Modern indoor environments contain a vast array of manufactured materials, many of which emit toxic contaminants. Of special concern are indoor levels of phthalate plasticizers, which have increased substantially in recent decades. These semi-volatile organic compounds (SVOCs) enhance product performance, and are ubiquitous, redistributing from their original sources to indoor air, and subsequently to all interior surfaces. Because they partition so strongly to surfaces, many SVOCs persist for years after the source is removed. Biomonitoring (measuring concentrations in blood and urine) provides direct evidence of the virtually universal human exposure to plasticizers, which may result in profound and irreversible changes in the development of the reproductive tract. A recent report by the National Academies urgently recommends that the most important sources of phthalate exposure be identified. While biomonitoring alone cannot provide this answer, the PIs have developed and validated a fundamental approach that can be used to identify the most important sources of exposure to plasticizers. Building on this promising conceptual leap in understanding, their research objectives are to: (1) Select several indoor polyvinyl chloride products (PVCPs) based on the measured concentration of different phthalates present in the materials (C0); (2) Develop a novel, direct, solid-phase microextraction (SPME) method to measure (y0) the gas-phase concentration in equilibrium with C0, and use the resulting C0 vs y0 data to establish the nature of the equilibrium relationship as a function of temperature; (3) Characterize emissions of the target phthalates from nine of the selected PVCPs and validate their emissions model for the new phthalates in chamber experiments over a range of temperatures; (4) Extend the chamber approach to simultaneously measure emissions from two sources of phthalates (with each material acting as a sink for the phthalate from the other material); (5) Test the effect of temperature on phthalate emissions, sorption and condensation in vehicles under controlled conditions, and compare the results with analogous chamber studies; and (6) Use the measured/predicted y0 values to estimate screening-level exposure for the entire range of PVCPs studied and combine exposure with toxicity from ToxCast? to get risk, providing a simple method for the rapid prioritization of indoor sources most harmful to human health.
This research builds on the first successful elucidation of the fundamental mechanisms governing the release of phthalates from polymer materials. The PIs will, for the first time, develop an innovative new SPME method to measure y0; establish the equilibrium relationship between C0 and y0 as a function of temperature; and test the temperature effect on phthalate emissions and sorption in cars and homes. The temperature effect could be of great significance when sunlight shines directly on a PVCP surface in a room or car, increasing the emission rate by orders of magnitude. When a person enters a hot car and turns on the air conditioning without opening the windows, the cooling phthalate vapor will condense, coating interior surfaces, including human skin, with a thin film of liquid phthalate, imposing potentially significant health risks. The PIs also will develop a powerful yet simple screening-level exposure assessment approach for PVCPs, and substantially enhance our ability to predict exposure (via inhalation, dermal sorption and oral ingestion of dust) to all phthalate plasticizers.

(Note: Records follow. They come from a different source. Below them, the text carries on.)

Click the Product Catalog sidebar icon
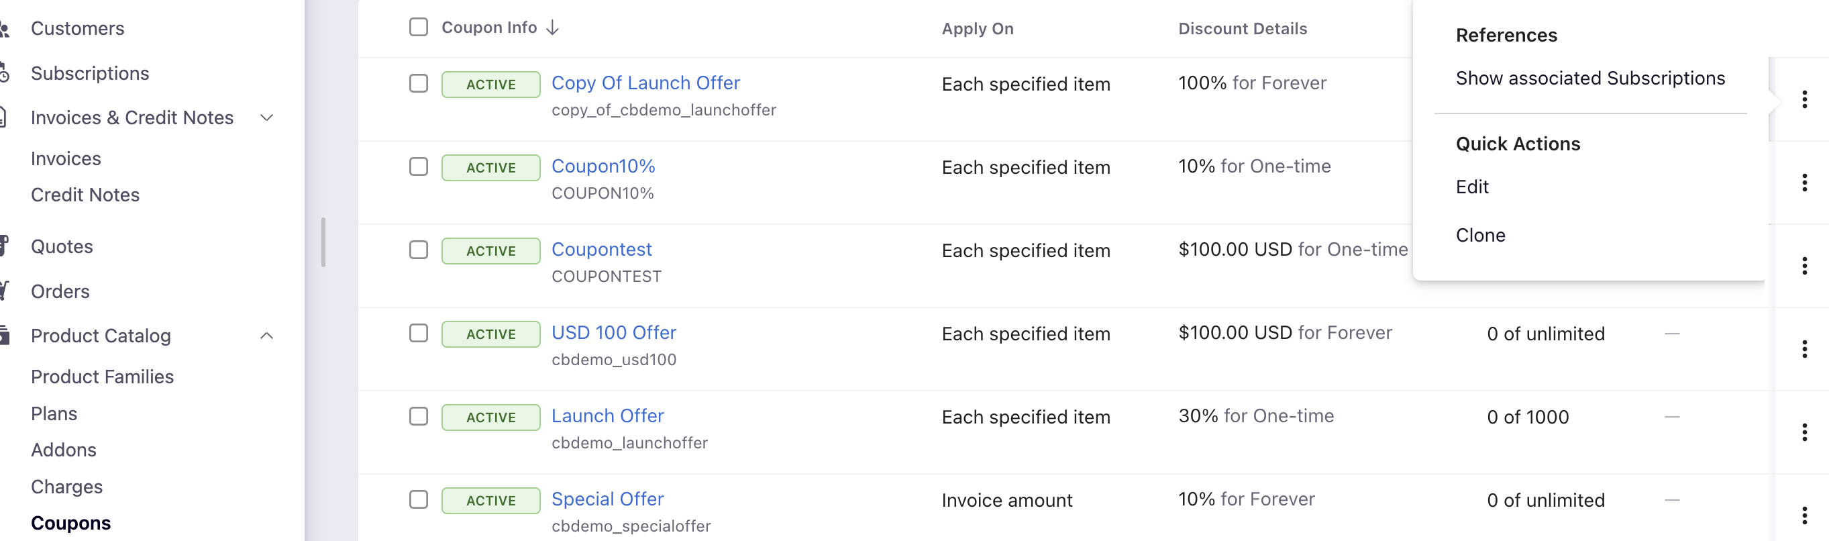Screen dimensions: 1829x541 [4, 335]
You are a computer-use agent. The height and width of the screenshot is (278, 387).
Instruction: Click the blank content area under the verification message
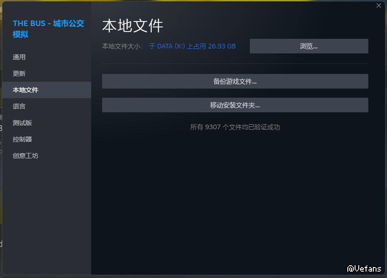(235, 196)
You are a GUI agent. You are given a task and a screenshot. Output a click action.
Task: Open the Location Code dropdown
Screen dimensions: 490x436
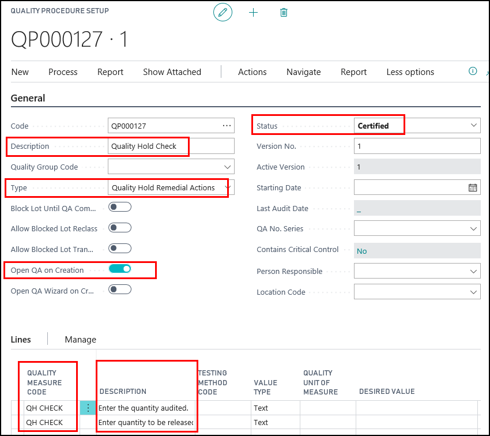(x=473, y=292)
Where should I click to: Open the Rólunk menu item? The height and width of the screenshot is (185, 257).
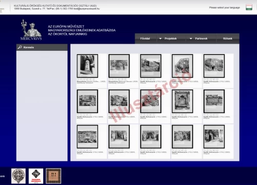[228, 39]
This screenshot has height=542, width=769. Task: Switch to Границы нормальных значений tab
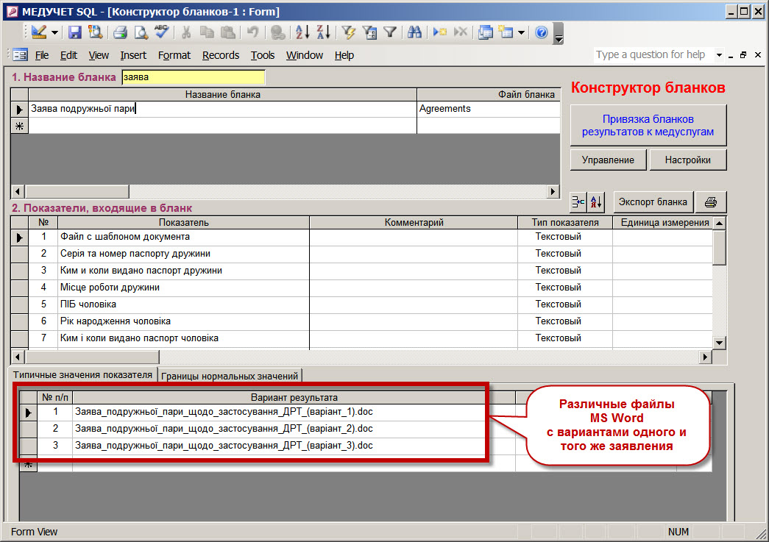tap(230, 376)

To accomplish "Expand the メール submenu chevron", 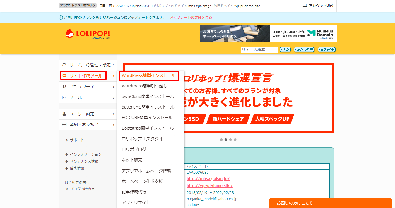I will [114, 97].
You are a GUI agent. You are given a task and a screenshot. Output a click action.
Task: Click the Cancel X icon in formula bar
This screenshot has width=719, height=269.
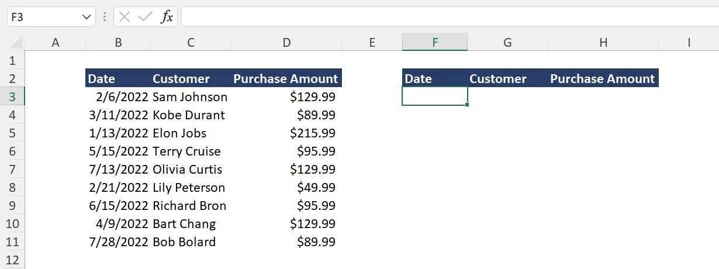coord(124,17)
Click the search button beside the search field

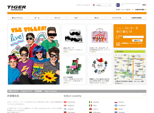pos(144,5)
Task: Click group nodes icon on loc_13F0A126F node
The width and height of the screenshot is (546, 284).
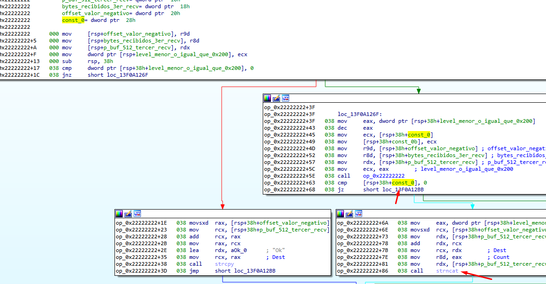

Their fundamental approach to predict exposure to phthalates in PVCPs can almost certainly be generalized to a wide range of other SVOCs (PBDEs, organotins, and pesticides) emitted from a host of materials and products found in homes, cars, schools, offices, and factories. The new mechanistic understanding will enable the conscious design of green materials because the chemical and material properties that govern emissions are clearly understood. Diversity will be inculcated through their ACE (Academic Credit for Experimentation) program, as well as through personal relationships with colleagues at three HBCUs. The undergraduate ACE students at Virginia Tech will estimate exposure to some of the PVCPs in their own homes, enabling identification of new phthalate-laden PVCPs entering the market as well as some of the ?legacy? products that are no longer produced. Given that most PVCPs emit phthalates for decades, this constitutes a vital aspect of the project. The undergraduate students at UT Austin will be engaged in the first temperature controlled tests of automobile cabins. Their approach for estimating screening-level health risks can be used to prioritize cost-effective action, and could revolutionize how human health effects of indoor materials are evaluated.